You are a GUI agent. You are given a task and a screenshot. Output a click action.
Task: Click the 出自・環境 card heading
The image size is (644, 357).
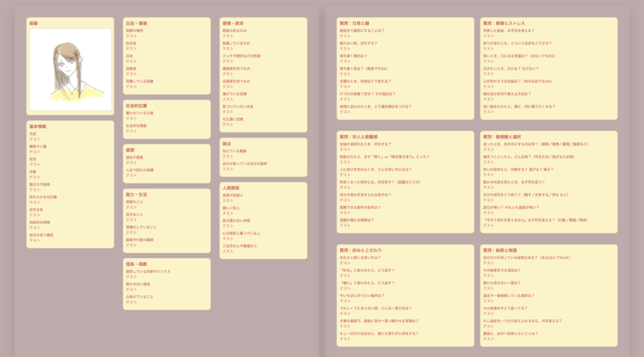click(136, 23)
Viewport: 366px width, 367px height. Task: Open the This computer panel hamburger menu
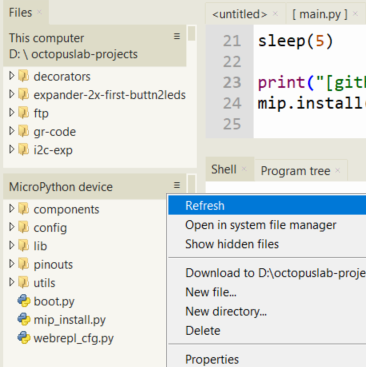tap(177, 36)
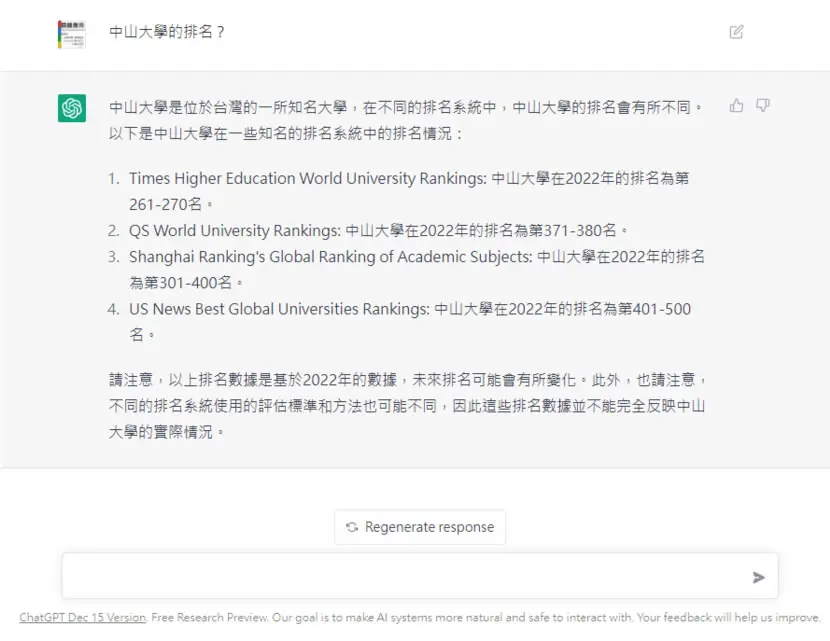Click the send arrow icon
The height and width of the screenshot is (641, 830).
coord(759,577)
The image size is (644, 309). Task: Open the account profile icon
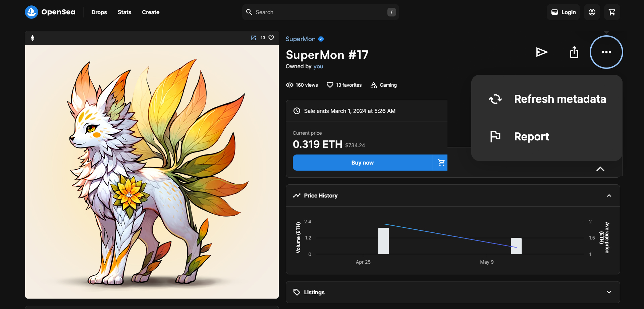pyautogui.click(x=592, y=12)
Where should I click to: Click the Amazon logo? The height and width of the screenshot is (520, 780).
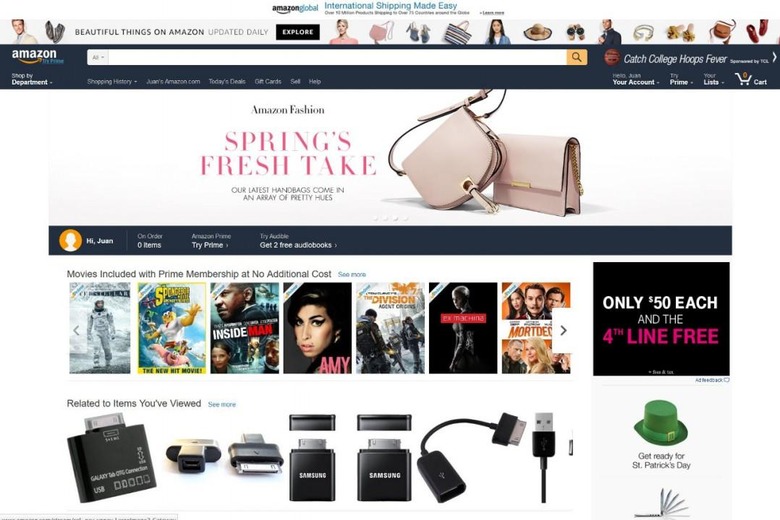[x=35, y=56]
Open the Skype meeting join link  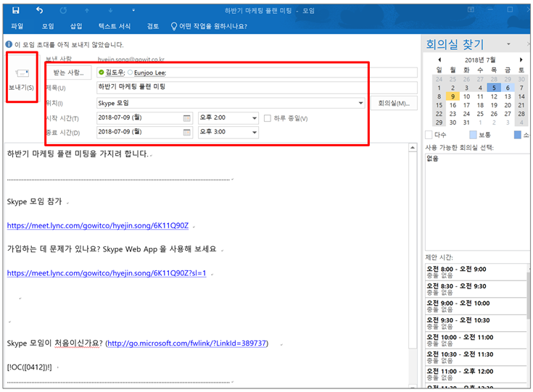(x=97, y=225)
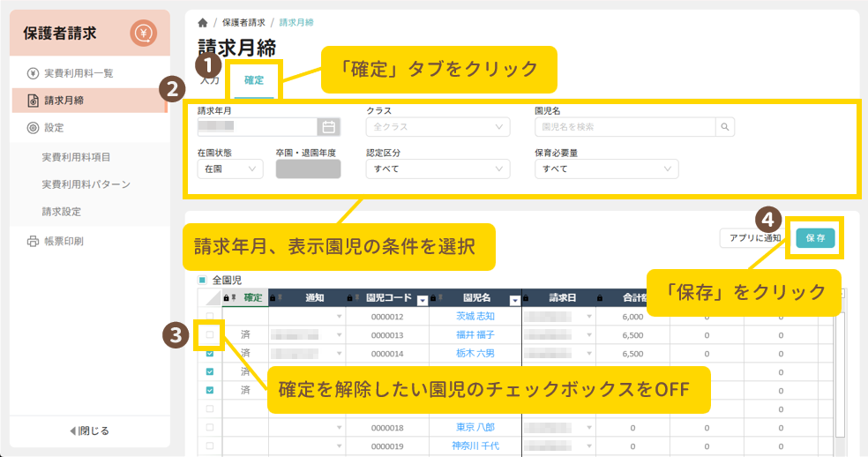Click the printer icon for 帳票印刷

[33, 241]
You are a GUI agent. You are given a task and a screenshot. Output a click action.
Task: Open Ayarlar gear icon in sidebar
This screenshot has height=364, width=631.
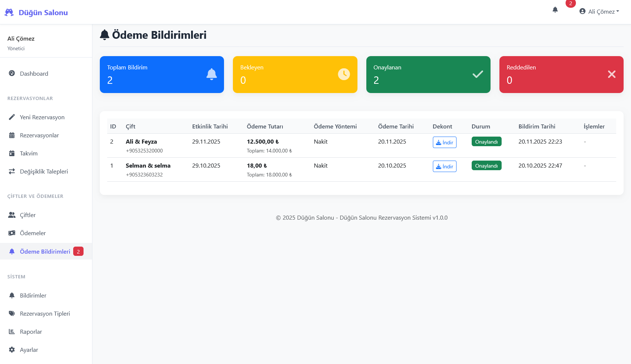[12, 350]
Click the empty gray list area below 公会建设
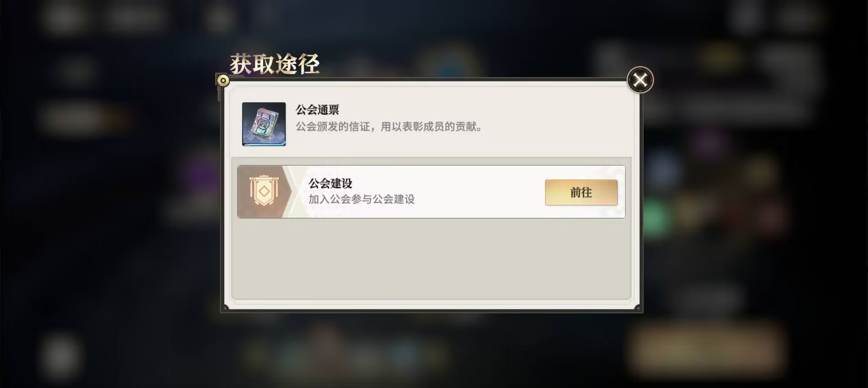 click(431, 259)
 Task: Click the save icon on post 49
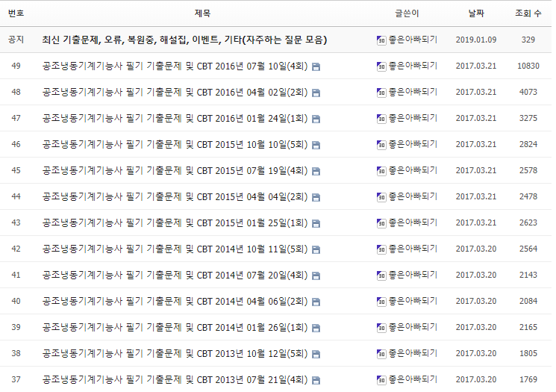316,66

++++++

§ **PROMPT**: Once the line containing "This screenshot has height=364, width=631." is found, transcribe it and the rest of the lines to the end of the listing above exactly, omitting all pictures.

§ **RESULT**:
This screenshot has height=364, width=631.
[12, 350]
Click the empty gray list area below 公会建设
 click(431, 259)
 Task: Click the save icon on post 49
316,66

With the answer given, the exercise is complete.